▶ **WHAT IS BEING ASKED**
Among the records below, how many lines contain "showing"? State the number and nothing more.

----------------------------------------

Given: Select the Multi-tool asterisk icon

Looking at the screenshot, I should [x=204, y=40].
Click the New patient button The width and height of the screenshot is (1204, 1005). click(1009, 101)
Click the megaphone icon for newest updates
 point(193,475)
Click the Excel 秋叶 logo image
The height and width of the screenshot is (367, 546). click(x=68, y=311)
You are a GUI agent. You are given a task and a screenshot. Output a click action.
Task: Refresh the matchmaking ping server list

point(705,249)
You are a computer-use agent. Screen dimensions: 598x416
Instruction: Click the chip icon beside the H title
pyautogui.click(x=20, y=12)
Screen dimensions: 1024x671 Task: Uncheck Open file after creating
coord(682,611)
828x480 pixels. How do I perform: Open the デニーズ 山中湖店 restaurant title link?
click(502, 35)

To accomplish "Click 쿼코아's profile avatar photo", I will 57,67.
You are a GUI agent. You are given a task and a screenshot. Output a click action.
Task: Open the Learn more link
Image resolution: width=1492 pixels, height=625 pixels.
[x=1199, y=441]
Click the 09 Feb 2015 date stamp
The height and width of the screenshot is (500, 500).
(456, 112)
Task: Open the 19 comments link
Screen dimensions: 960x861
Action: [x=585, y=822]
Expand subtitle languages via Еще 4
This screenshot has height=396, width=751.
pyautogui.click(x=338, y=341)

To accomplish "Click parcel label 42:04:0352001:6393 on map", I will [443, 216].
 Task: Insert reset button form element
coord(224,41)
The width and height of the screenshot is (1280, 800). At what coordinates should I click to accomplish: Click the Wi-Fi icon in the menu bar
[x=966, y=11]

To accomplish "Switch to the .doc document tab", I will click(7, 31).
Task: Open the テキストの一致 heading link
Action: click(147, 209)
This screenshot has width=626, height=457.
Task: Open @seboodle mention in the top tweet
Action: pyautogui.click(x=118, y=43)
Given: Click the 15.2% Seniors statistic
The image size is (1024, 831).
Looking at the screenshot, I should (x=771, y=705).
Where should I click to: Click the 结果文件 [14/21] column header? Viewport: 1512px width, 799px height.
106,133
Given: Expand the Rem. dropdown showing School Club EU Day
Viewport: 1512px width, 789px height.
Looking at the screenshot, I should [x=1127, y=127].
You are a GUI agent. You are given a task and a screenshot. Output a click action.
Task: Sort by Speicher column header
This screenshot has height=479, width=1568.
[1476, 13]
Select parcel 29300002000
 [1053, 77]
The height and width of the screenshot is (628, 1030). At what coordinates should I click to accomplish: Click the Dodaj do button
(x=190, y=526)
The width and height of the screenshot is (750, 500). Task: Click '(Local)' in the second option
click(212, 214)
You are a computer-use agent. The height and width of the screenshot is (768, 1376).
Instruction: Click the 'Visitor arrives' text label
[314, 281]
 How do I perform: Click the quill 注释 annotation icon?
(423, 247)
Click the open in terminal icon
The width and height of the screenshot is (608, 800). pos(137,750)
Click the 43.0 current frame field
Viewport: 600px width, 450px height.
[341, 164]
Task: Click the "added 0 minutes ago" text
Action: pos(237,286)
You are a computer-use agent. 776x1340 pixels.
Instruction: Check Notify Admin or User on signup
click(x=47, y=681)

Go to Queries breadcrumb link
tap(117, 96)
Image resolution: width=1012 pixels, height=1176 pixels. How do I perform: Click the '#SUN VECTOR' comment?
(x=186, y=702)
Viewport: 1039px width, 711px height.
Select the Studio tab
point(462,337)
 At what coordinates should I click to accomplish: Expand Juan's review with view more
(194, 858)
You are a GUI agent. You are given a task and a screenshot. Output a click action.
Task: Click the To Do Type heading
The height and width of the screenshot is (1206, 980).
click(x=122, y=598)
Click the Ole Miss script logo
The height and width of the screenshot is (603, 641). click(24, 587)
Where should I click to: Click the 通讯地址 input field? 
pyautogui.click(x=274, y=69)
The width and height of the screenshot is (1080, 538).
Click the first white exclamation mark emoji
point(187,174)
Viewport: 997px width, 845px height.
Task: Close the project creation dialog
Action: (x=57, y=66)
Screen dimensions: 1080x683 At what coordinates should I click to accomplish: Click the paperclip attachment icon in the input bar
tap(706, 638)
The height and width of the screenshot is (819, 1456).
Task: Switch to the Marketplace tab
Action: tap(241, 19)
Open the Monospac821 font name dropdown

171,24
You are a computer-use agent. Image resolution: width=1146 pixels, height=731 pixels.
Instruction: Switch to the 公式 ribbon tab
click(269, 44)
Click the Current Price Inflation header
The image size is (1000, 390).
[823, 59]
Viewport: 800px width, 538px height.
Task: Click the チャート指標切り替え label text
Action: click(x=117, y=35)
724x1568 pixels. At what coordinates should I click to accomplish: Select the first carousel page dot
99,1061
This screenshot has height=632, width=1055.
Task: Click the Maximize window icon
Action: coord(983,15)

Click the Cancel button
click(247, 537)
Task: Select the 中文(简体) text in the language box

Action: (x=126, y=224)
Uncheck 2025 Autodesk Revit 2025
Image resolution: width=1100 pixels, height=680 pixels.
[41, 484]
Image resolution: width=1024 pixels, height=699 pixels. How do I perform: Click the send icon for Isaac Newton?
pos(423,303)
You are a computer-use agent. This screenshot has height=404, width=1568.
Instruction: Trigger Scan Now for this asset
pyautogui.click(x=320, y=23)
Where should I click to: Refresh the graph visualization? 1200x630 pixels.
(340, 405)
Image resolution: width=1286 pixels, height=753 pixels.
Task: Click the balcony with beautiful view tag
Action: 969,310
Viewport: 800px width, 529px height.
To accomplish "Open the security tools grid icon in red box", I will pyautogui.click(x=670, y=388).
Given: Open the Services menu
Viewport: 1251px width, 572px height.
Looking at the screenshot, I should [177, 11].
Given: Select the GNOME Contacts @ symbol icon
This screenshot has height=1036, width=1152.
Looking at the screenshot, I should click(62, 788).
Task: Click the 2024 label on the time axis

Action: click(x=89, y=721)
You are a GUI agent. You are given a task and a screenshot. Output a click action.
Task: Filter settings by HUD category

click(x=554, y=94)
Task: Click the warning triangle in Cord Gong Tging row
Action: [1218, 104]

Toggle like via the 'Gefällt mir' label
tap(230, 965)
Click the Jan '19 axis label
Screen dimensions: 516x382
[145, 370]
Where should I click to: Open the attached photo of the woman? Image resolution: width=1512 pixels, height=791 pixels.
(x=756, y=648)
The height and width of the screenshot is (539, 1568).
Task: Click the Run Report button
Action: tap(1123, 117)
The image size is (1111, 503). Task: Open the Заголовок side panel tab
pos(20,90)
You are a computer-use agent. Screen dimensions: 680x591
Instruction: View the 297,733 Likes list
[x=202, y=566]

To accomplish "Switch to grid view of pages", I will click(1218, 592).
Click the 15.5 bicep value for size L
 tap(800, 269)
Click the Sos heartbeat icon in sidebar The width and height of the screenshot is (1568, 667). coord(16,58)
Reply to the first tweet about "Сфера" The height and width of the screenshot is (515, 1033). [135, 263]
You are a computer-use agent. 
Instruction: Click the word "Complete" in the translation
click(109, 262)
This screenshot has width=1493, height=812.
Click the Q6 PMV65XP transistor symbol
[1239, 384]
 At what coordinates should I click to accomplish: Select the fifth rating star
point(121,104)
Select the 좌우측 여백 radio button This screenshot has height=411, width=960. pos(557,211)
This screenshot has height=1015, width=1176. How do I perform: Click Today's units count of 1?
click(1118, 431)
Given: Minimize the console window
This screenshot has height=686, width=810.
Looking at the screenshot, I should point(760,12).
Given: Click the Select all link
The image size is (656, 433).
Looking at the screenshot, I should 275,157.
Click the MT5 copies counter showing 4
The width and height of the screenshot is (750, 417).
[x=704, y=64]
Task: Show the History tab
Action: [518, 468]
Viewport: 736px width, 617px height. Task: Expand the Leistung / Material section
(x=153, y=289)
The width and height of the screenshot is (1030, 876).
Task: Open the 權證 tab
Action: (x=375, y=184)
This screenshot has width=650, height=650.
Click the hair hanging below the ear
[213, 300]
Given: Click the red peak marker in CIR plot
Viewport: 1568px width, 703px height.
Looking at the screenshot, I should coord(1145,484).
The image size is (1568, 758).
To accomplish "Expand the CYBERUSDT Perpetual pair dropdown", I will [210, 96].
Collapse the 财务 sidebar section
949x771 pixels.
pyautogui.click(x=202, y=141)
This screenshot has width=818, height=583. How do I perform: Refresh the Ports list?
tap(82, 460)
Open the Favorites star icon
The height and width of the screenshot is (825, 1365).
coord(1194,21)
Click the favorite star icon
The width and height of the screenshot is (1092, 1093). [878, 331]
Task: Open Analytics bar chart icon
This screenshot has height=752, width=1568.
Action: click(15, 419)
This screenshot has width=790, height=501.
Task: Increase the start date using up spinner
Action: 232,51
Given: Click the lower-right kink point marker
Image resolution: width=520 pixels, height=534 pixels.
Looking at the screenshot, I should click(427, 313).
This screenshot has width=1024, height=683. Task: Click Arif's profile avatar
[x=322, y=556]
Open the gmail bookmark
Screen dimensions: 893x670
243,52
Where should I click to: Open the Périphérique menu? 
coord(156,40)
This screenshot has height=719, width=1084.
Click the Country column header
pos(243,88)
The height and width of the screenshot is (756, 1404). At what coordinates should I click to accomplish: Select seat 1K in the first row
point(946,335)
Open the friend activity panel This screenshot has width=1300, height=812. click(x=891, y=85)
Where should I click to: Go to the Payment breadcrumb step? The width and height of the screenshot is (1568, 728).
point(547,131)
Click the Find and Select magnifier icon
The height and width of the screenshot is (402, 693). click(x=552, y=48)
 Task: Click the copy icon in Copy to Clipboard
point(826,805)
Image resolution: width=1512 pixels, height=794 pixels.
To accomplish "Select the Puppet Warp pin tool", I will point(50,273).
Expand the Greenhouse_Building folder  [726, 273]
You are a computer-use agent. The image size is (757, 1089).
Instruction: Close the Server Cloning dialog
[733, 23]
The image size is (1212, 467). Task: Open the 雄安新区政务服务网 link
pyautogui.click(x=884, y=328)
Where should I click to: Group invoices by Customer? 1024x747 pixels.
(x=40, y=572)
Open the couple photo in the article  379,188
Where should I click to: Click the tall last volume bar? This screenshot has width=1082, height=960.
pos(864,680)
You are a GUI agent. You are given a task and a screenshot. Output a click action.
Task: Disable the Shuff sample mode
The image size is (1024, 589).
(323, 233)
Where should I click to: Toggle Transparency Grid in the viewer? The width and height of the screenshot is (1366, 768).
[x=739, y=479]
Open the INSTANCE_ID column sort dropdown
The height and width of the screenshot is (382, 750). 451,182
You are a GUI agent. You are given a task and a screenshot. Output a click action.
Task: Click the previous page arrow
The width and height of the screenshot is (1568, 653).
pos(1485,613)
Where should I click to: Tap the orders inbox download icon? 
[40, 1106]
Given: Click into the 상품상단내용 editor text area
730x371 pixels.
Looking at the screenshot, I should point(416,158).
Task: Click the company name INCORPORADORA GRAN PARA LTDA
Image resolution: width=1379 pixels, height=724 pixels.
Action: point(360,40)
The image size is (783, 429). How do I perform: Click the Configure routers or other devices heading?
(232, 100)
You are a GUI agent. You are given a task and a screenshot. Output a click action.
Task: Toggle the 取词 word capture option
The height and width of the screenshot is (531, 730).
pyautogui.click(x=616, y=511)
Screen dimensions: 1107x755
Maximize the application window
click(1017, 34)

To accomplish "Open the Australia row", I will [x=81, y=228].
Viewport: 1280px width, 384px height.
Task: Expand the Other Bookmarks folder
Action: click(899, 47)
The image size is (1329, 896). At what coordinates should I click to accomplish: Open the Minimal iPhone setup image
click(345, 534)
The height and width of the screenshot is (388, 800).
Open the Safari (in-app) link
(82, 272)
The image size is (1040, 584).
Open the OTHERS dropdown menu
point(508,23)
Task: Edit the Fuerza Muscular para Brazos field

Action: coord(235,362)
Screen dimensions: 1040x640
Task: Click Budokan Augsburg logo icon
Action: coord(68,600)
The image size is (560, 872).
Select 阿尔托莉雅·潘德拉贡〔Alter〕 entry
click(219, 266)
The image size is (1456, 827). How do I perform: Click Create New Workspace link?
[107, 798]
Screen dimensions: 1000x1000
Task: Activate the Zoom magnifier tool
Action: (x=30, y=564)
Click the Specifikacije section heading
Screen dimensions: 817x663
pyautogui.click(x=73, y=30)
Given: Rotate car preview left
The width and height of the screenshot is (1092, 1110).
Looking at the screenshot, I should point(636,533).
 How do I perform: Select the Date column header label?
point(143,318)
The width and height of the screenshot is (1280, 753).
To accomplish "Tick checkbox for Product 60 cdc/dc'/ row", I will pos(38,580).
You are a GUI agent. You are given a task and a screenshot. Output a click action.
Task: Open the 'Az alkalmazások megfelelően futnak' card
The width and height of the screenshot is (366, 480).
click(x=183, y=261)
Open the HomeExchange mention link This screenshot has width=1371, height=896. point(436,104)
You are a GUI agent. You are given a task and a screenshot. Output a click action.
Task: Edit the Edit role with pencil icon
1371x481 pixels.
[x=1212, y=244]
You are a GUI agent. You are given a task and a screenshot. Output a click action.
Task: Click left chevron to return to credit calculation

----------------------------------------

▶ **WRITTEN SOLUTION**
2